From mboxrd@z Thu Jan  1 00:00:00 1970
From: Marcelo Tosatti <mtosatti@redhat.com>
Subject: Re: KVM: MMU: rmap_write_protect() hugepage iteration bug
Date: Sun, 8 Jun 2008 01:48:53 -0300
Message-ID: <20080608044853.GA1408@dmt.cnet>
References: <20080608002736.GA25582@dmt.cnet> <20080608015452.GC8321@duo.random>
Mime-Version: 1.0
Content-Type: text/plain; charset=us-ascii
Cc: Avi Kivity <avi@qumranet.com>, kvm-devel <kvm@vger.kernel.org>
To: Andrea Arcangeli <andrea@qumranet.com>
Return-path: <kvm-owner@vger.kernel.org>
Received: from mx1.redhat.com ([66.187.233.31]:39588 "EHLO mx1.redhat.com"
	rhost-flags-OK-OK-OK-OK) by vger.kernel.org with ESMTP
	id S1751483AbYFHEts (ORCPT <rfc822;kvm@vger.kernel.org>);
	Sun, 8 Jun 2008 00:49:48 -0400
Content-Disposition: inline
In-Reply-To: <20080608015452.GC8321@duo.random>
Sender: kvm-owner@vger.kernel.org
List-ID: <kvm.vger.kernel.org>

Hi Andrea,

On Sun, Jun 08, 2008 at 03:54:52AM +0200, Andrea Arcangeli wrote:
> On Sat, Jun 07, 2008 at 09:27:36PM -0300, Marcelo Tosatti wrote:
> > 
> > rmap_next() expects the "spte" argument to be NULL whenever there's only
> > one remaining entry in the descriptor. That is, it was not designed to
> > handle changes in the chain while iterating.
> > 
> > This bug cripples rmap_write_protect() so that it won't nuke all
> > writable large mappings to a particular gfn.
> 
> Better than before but the patched version will still not nuke all
> writeable sptes (I did exactly the same mistake once).

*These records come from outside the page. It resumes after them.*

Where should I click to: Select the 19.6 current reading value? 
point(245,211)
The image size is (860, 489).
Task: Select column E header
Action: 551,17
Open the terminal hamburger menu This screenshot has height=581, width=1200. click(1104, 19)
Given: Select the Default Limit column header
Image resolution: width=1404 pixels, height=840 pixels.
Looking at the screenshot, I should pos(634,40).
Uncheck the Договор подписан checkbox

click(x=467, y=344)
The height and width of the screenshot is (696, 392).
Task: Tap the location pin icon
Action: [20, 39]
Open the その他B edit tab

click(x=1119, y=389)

Why not posting it at the time?

> I found out the trouble the hard way with a trace of ksm kprobe
> wp_notifier faults, and that's this reordering here:
> 
> 	   desc->shadow_ptes[i] = desc->shadow_ptes[j];
> 	   desc->shadow_ptes[j] = NULL;

You're right.

> In short there's no way to mix rmap_next and rmap_remove in the same
> loop as rmap_remove will reorder stuff in the array, so using the
> next_spte as pointer will lead to missing the sptes after the
> next_spte that have been reordered in place of the spte just before
> the next_spte. This was quite subtle issue as it's not immediately
> evident the first time you read rmap_remove internals.
> 
> rmap_remove invocation requires to restart from scratch (or
> alternatively to avoid restarting from scratch, we'd need to extend
> the rmap methods to provide that functionality, something like
> rmap_next_safe that would be robust against rmap_remove if used in the
> same way you did now with rmap_next).
> 
> For now this will fix it for real.

This makes no difference since rmap_next() still can't handle the case
where rmap_remove() left a single entry in the array and "spte" has been
passed as non-NULL:

        while (desc) {
                for (i = 0; i < RMAP_EXT && desc->shadow_ptes[i]; ++i) {
                        if (prev_spte == spte)
                                return desc->shadow_ptes[i];
                        prev_spte = desc->shadow_ptes[i];
                }
                desc = desc->more;
        }

Other than the BUG_ON()'s at the beginning of the while() loop.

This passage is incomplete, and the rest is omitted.